---- EXTRACTED RECORDS
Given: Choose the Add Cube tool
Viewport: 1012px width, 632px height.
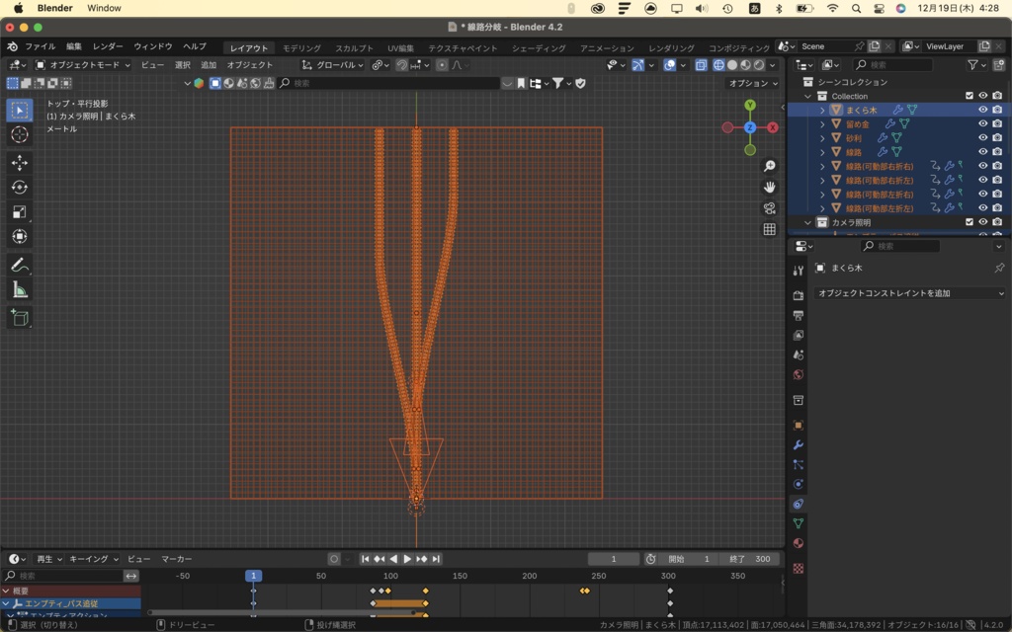Looking at the screenshot, I should tap(20, 315).
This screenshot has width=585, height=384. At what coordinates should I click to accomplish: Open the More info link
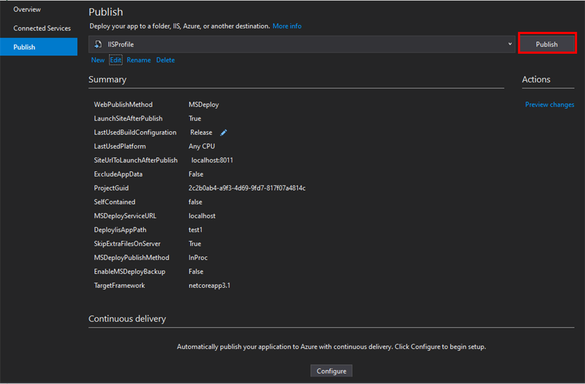[x=287, y=26]
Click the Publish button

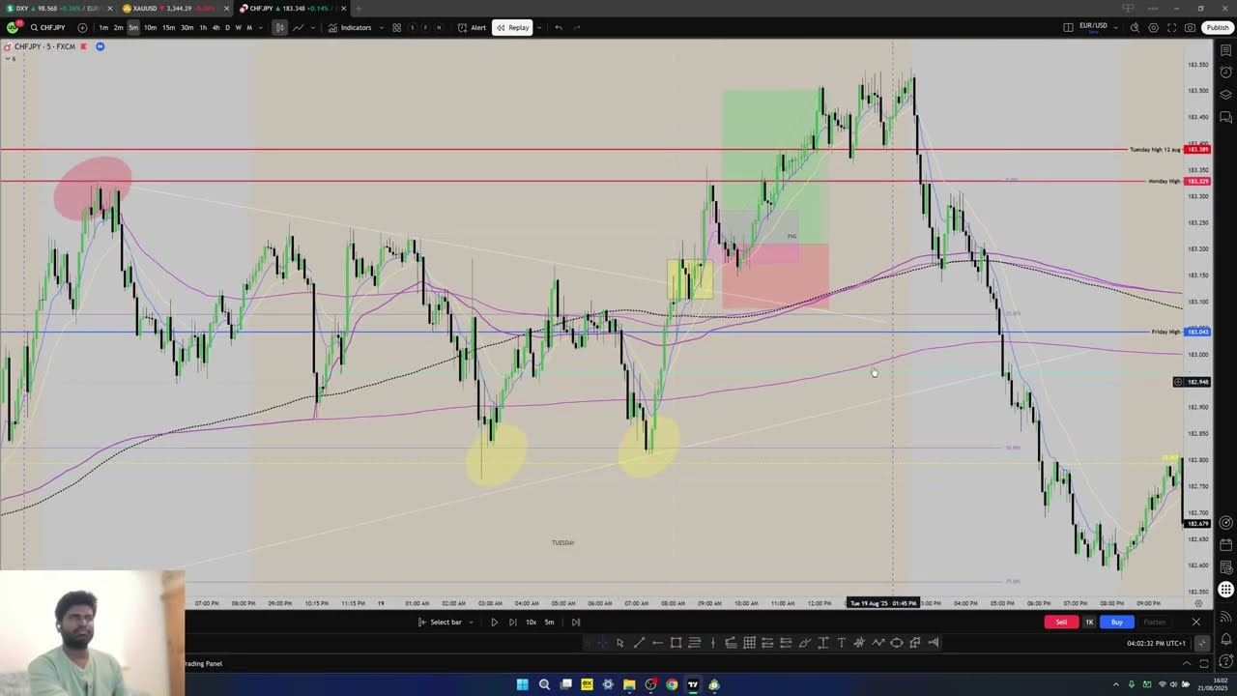point(1217,27)
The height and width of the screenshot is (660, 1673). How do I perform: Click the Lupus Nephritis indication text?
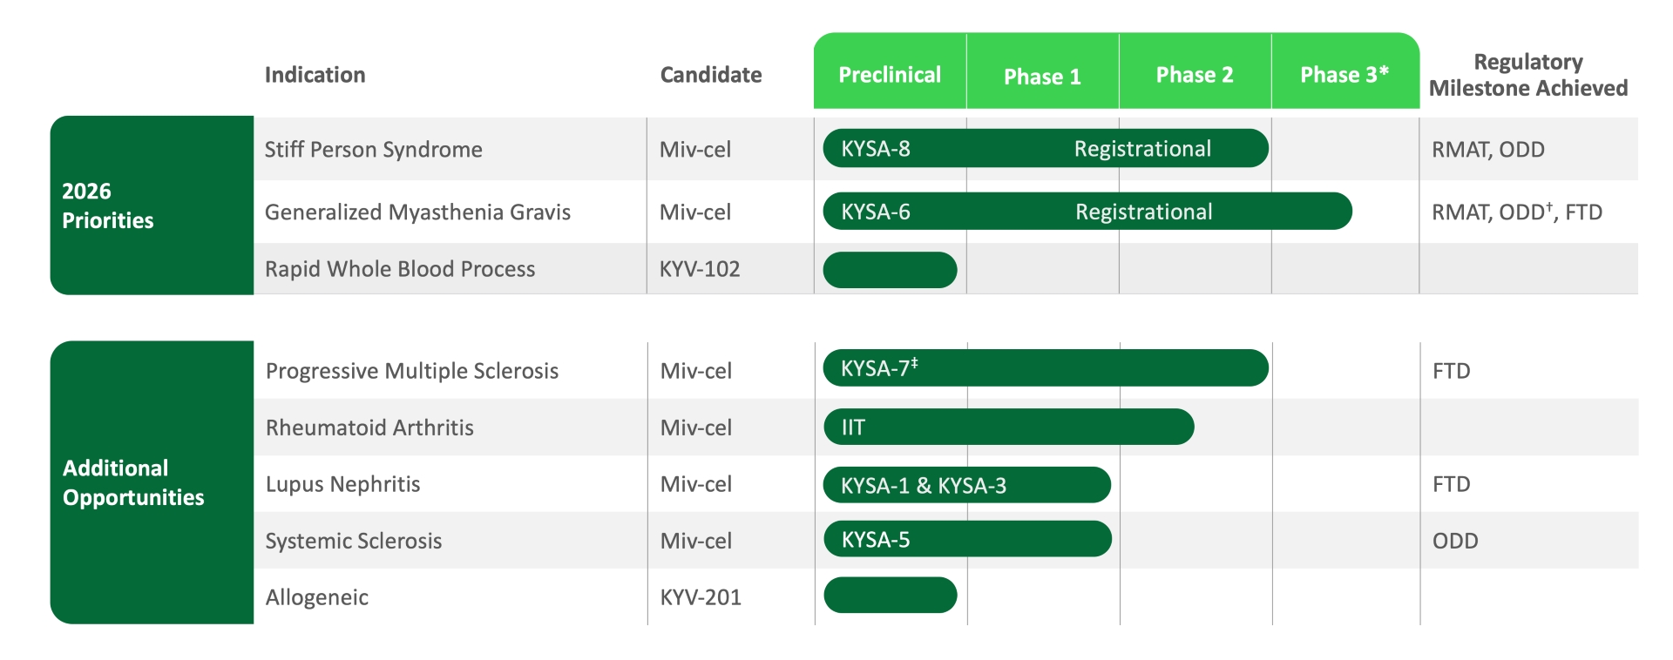click(342, 484)
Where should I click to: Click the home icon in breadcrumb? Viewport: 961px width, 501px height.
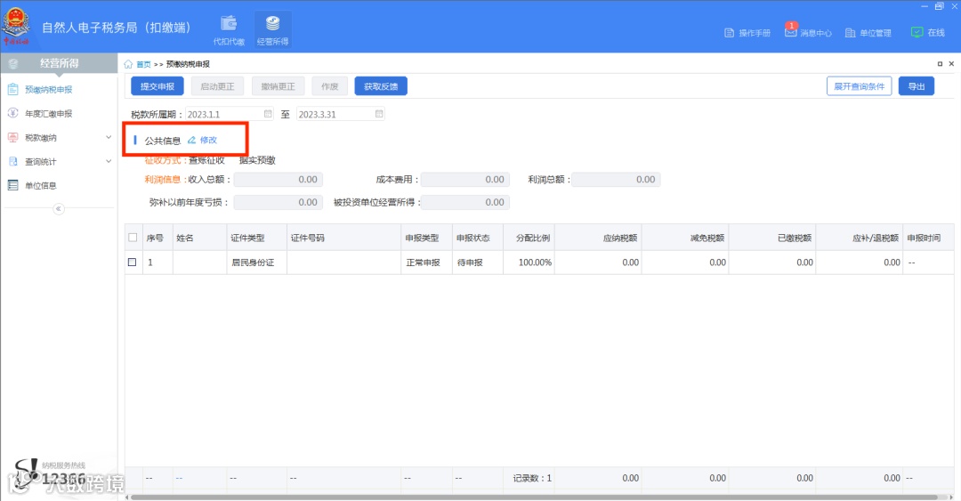128,64
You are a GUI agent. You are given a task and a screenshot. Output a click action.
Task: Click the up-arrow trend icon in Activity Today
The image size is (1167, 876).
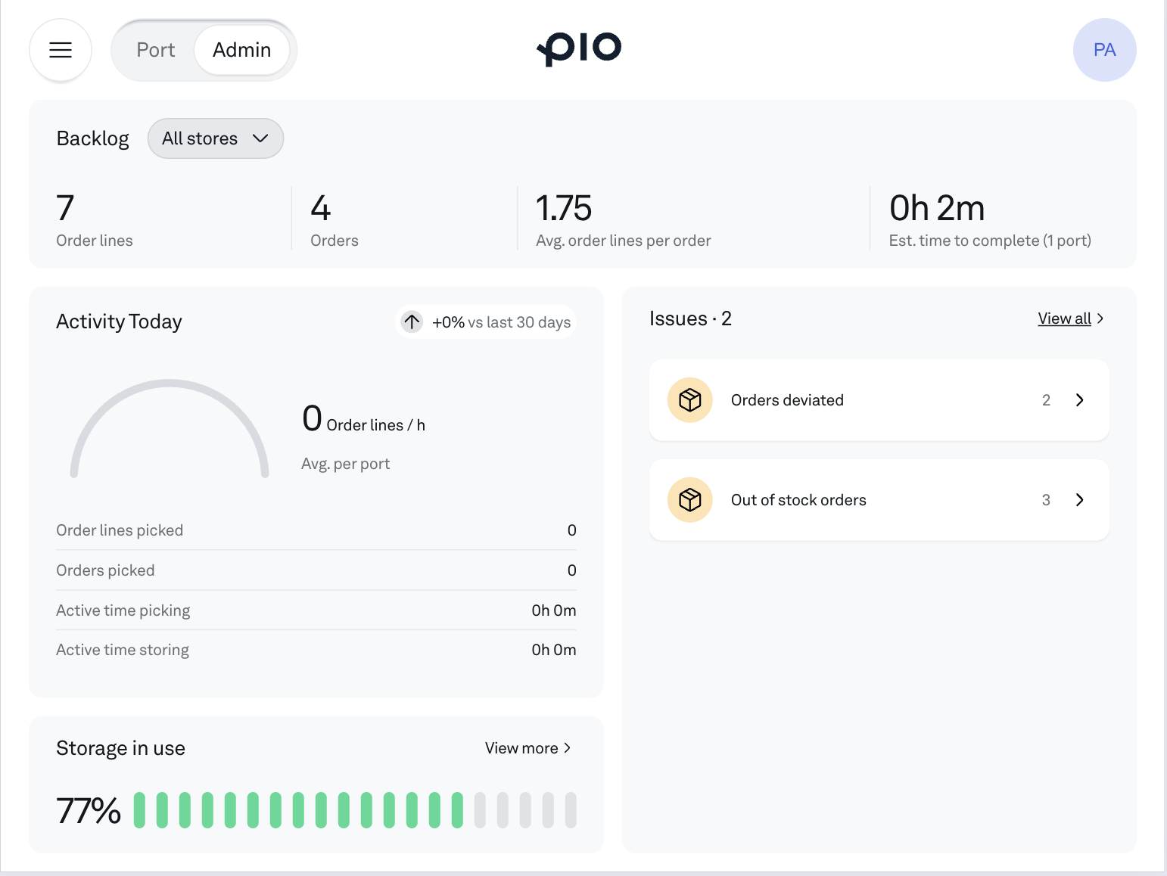tap(412, 322)
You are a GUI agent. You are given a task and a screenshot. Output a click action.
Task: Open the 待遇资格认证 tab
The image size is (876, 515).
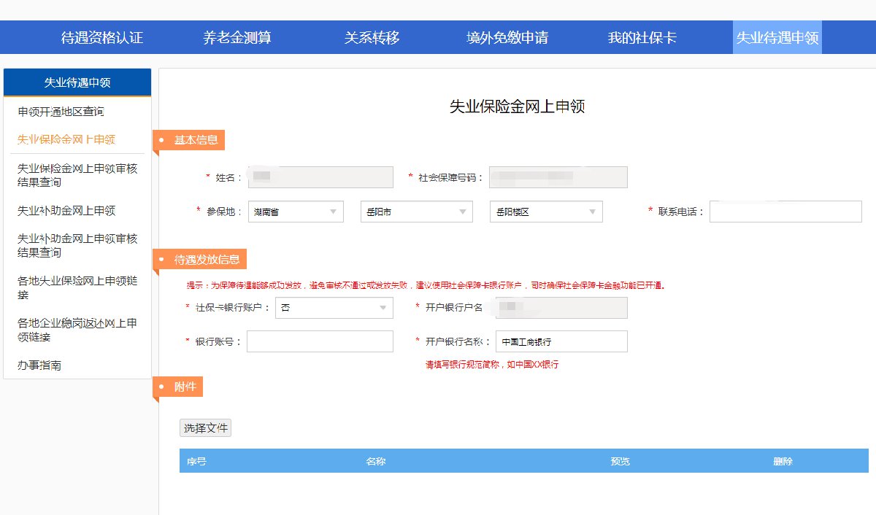(x=102, y=37)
--------
◆ WHAT THIS TASK INVOLVES
Your task is to repeat the records exactly. Images do not belong in the copy.

◆ ANSWER TO THE EXERCISE
Given: Choose the Add Cube tool
Viewport: 1012px width, 632px height.
Looking at the screenshot, I should tap(20, 315).
This screenshot has width=585, height=384. At what coordinates should I click to accomplish: Open the More info link
[x=287, y=26]
Click the Publish button

point(1217,27)
The height and width of the screenshot is (660, 1673). How do I perform: Click the Lupus Nephritis indication text?
click(342, 484)
Where should I click to: Click the home icon in breadcrumb? Viewport: 961px width, 501px height.
128,64
You are a GUI agent. You are given a task and a screenshot. Output a click action.
Task: Click the up-arrow trend icon in Activity Today
The image size is (1167, 876).
tap(412, 322)
You are a GUI agent. You are given a task and a screenshot. Output a click action.
Task: Open the 待遇资格认证 tab
The image size is (876, 515).
(x=102, y=37)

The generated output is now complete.